Rev. Robert L. DeWitt, the former bishop of the Diocese of Pennsylvania who was censured for ordaining women into the priesthood two years before the Episcopal Church authorized it, died on Nov. 21 of congestive heart failure. He was 87.
DeWitt graduated from Amherst College in 1937, attended the Episcopal Divinity School in Cambridge, and was ordained in 1940. He spent four years as the suffragan bishop in Michigan before being elected bishop coadjutor of the Pennsylvania diocese in 1964. Two weeks into the job, his predecessor died, making DeWitt the youngest person to be elected bishop in that diocese.
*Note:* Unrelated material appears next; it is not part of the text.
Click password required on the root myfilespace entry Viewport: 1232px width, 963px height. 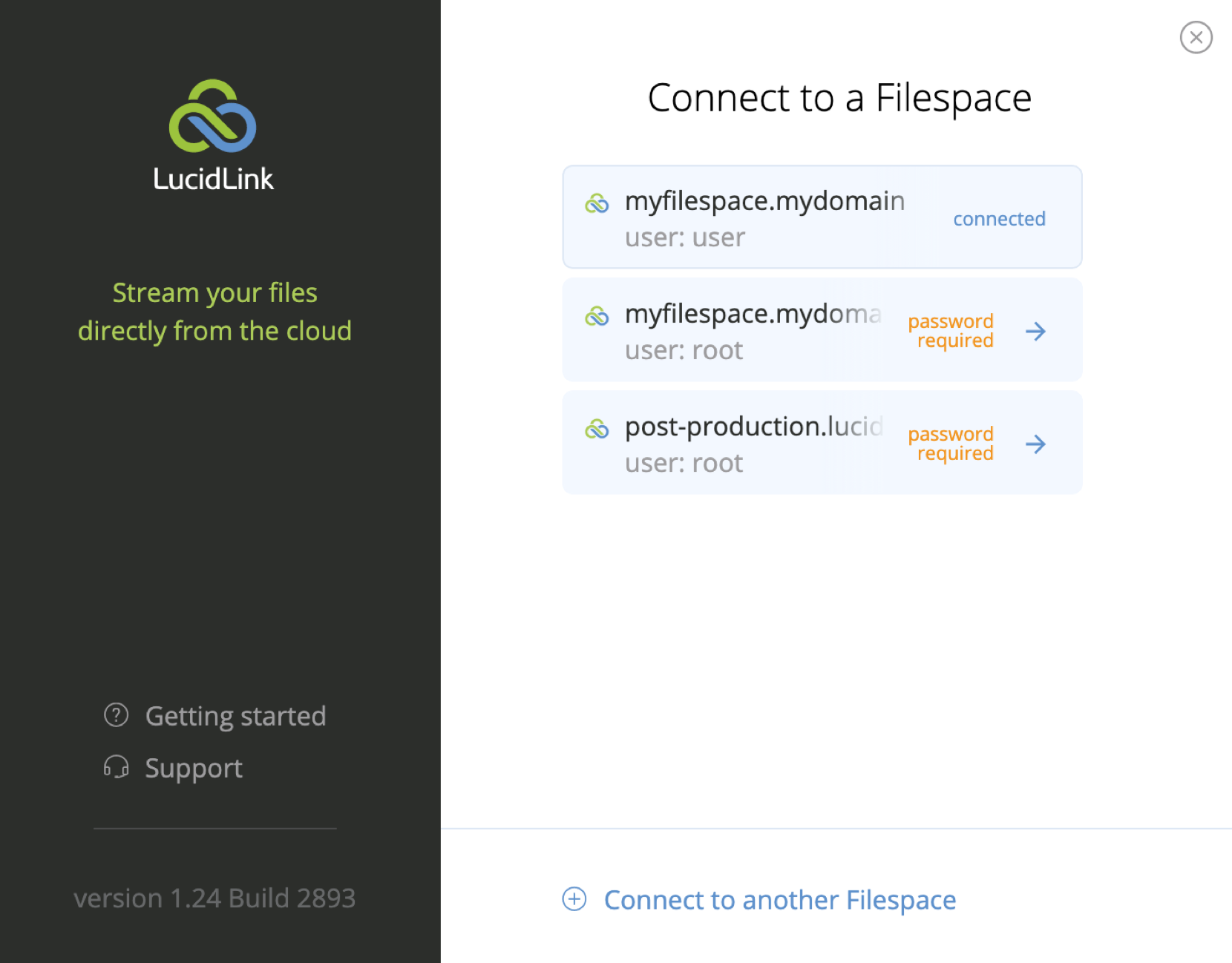tap(951, 330)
For the next decade, DeWitt was a tireless advocate of civil rights. He demonstrated for racial equality and protested against the Vietnam War. Then in 1974, he and two other bishops ordained 11 women into the priesthood at the Church of the Advocate in Philadelphia. Done without official authorization, the Episcopal Church of the United States censured DeWitt and his colleagues, Bishop Edward Welles of Missouri and Bishop Daniel Corrigan of California. Church leaders also threatened to excommunicate the women. After two years of fierce debate, however, the ordinations of the “Philadelphia 11” were declared valid in 1976.
DeWitt retired from the church, and spent several years working as the editor of The Witness, and as president of the Episcopal Church Publishing Company. In 2001, he published “Ebb Tide,” a book describing his wife’s battle with Alzheimer’s disease.